= Records shown =
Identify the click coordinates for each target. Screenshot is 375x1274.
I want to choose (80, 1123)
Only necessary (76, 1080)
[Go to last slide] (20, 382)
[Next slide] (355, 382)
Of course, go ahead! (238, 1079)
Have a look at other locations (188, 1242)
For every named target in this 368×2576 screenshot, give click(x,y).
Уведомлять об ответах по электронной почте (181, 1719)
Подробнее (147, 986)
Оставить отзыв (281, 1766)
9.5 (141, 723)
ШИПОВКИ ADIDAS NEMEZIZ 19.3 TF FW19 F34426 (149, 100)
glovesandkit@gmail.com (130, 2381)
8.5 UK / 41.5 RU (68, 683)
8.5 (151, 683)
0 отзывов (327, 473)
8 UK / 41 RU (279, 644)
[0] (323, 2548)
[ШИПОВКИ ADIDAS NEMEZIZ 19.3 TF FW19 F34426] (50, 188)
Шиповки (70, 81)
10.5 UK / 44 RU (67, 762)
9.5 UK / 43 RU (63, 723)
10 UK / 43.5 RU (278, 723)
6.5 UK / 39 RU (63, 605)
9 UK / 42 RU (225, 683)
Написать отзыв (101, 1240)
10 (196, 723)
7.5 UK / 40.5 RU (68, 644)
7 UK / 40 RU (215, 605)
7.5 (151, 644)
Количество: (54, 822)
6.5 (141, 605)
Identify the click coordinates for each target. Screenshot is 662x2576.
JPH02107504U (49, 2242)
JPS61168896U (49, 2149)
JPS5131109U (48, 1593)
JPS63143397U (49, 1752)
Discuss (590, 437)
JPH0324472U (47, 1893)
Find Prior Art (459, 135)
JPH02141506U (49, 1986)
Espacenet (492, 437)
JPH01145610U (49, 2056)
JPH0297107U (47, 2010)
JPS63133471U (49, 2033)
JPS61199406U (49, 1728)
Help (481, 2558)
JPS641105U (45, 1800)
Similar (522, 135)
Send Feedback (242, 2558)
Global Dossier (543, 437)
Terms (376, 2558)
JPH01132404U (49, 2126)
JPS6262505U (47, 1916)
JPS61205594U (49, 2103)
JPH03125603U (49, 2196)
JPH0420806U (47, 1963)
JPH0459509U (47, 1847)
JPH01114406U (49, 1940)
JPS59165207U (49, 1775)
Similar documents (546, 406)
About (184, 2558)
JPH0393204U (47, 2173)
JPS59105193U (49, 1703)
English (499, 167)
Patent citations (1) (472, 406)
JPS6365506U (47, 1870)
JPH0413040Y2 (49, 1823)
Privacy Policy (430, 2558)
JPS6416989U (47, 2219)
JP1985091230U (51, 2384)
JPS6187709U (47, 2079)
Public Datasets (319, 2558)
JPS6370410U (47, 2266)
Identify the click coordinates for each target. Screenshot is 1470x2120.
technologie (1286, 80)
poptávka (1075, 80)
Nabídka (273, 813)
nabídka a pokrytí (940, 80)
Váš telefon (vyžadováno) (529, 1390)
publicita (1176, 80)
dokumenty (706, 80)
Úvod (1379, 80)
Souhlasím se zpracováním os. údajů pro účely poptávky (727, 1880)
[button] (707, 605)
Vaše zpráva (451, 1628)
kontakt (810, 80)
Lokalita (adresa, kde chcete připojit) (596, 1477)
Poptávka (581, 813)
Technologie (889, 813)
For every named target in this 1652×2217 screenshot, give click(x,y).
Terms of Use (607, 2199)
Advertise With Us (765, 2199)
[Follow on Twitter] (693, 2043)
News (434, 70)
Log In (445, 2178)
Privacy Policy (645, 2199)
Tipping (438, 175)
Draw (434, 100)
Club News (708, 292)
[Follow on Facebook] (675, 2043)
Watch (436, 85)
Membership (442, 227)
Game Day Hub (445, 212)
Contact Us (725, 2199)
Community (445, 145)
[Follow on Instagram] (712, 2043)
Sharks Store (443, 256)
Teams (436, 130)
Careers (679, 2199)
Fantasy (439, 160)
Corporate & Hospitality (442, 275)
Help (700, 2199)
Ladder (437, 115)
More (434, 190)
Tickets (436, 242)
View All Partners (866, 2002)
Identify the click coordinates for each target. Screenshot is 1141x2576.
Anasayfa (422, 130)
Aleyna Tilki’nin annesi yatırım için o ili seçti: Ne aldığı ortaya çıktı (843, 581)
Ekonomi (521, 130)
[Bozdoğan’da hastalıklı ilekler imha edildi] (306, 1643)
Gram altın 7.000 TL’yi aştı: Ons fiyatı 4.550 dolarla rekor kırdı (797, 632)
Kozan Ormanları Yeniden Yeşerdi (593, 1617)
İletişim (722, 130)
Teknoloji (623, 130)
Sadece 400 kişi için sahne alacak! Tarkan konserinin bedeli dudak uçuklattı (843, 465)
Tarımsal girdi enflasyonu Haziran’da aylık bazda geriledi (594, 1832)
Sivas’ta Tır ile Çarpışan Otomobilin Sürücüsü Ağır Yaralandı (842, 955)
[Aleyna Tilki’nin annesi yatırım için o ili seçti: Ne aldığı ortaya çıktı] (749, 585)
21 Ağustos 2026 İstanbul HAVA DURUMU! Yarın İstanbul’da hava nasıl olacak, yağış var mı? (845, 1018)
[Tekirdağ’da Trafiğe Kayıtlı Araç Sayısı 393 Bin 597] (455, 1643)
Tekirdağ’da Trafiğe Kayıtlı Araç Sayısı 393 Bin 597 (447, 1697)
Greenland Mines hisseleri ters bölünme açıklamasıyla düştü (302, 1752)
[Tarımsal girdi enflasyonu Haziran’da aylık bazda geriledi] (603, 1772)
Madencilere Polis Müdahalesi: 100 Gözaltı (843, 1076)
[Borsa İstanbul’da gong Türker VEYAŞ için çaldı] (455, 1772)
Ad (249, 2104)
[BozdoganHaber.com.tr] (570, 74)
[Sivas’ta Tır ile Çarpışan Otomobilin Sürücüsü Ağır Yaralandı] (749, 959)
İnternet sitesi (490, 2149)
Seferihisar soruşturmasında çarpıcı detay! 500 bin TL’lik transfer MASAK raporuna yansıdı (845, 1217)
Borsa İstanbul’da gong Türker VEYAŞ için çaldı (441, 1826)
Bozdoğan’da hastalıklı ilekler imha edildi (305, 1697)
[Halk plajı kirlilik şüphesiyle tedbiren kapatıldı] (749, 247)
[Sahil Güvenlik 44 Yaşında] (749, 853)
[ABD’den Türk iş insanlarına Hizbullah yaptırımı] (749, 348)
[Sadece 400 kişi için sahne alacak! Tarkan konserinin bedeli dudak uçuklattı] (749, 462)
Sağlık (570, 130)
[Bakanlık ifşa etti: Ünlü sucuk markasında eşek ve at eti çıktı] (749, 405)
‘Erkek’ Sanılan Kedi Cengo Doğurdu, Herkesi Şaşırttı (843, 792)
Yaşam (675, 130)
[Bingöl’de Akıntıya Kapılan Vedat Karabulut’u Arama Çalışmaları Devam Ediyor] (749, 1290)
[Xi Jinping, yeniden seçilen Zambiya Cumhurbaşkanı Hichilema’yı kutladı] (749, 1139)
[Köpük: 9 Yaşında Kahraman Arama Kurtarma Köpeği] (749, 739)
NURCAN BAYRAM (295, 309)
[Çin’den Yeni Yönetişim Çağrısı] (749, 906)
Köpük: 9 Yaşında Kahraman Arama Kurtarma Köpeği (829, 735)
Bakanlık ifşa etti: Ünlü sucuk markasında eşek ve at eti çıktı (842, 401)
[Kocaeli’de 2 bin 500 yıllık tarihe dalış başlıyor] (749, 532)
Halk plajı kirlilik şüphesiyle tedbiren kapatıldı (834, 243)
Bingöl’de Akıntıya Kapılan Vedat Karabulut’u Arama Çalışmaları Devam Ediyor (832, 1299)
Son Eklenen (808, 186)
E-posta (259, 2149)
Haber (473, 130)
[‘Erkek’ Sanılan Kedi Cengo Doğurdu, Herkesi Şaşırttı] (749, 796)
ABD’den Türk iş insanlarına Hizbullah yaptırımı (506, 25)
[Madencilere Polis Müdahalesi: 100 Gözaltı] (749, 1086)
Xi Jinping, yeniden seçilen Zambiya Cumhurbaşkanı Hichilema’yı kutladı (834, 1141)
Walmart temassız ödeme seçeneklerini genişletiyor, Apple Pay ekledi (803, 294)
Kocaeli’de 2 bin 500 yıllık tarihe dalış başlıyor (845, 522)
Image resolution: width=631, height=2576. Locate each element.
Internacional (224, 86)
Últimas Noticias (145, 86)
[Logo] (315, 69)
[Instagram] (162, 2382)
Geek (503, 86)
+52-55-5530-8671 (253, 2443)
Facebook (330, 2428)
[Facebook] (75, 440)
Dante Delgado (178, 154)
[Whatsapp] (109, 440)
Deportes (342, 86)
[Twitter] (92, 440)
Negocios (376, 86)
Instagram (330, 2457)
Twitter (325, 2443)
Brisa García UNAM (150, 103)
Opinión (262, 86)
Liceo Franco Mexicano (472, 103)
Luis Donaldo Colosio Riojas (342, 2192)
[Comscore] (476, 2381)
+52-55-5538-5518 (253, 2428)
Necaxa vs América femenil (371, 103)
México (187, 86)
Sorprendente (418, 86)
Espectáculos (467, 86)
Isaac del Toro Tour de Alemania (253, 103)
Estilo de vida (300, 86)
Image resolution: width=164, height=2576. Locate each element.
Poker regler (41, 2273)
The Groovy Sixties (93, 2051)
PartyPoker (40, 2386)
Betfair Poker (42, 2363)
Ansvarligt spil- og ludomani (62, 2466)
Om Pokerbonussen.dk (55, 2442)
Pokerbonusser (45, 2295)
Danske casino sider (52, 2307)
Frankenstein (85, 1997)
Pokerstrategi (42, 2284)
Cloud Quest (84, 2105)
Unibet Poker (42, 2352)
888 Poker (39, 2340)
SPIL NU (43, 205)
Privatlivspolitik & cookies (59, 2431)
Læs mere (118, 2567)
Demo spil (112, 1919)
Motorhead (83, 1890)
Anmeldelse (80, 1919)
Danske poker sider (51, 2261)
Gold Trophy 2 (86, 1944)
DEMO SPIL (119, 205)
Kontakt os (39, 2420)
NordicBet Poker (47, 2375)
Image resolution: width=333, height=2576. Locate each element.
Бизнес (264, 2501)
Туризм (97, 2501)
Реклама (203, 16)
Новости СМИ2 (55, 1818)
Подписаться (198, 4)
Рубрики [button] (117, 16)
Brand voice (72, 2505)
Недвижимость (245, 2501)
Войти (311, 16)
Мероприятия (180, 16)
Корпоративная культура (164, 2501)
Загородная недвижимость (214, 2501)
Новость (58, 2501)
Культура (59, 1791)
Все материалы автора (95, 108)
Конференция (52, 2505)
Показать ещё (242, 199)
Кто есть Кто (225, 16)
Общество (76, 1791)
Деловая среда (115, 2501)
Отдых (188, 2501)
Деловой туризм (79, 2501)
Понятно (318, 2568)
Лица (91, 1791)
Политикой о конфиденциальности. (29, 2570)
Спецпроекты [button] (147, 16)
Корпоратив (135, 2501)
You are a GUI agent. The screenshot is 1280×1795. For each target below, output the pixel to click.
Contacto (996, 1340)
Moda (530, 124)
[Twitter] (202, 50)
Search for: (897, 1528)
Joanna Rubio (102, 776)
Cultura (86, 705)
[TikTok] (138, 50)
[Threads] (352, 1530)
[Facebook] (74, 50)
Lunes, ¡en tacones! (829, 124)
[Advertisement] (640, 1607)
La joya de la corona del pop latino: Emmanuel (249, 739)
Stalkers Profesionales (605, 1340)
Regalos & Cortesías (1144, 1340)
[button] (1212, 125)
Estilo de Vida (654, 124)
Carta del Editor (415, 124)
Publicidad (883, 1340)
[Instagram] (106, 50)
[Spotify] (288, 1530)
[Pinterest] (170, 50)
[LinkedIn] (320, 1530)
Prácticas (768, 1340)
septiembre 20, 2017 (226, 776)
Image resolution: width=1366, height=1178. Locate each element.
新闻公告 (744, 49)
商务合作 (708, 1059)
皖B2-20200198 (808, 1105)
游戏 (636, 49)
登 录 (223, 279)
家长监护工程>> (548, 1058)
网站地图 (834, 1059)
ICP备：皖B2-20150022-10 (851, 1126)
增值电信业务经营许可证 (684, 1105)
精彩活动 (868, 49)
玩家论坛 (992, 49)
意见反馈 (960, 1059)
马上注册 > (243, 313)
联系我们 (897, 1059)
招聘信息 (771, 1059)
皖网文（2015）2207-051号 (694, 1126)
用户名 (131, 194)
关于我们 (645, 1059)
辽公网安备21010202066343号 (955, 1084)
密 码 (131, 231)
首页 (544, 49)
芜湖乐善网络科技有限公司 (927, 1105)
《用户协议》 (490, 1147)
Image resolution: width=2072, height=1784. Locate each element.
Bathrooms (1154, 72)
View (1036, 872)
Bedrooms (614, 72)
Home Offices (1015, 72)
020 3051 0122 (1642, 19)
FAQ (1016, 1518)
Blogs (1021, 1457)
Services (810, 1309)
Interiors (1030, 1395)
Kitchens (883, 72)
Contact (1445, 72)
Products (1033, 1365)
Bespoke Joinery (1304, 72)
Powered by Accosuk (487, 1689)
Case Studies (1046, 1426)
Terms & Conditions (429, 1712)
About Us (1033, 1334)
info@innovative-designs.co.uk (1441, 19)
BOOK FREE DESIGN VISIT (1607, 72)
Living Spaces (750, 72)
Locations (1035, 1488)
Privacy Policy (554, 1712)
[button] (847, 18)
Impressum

= Task statement =
Set down only the lines above that fall between the line holding "Tekirdağ’da Trafiğe Kayıtlı Araç Sayısı 393 Bin 597 (447, 1697)" and the line holding "Madencilere Polis Müdahalesi: 100 Gözaltı (843, 1076)", inclusive, keeping each exact.

= Reply to the exercise =
Tekirdağ’da Trafiğe Kayıtlı Araç Sayısı 393 Bin 597 (447, 1697)
Greenland Mines hisseleri ters bölünme açıklamasıyla düştü (302, 1752)
[Tarımsal girdi enflasyonu Haziran’da aylık bazda geriledi] (603, 1772)
Madencilere Polis Müdahalesi: 100 Gözaltı (843, 1076)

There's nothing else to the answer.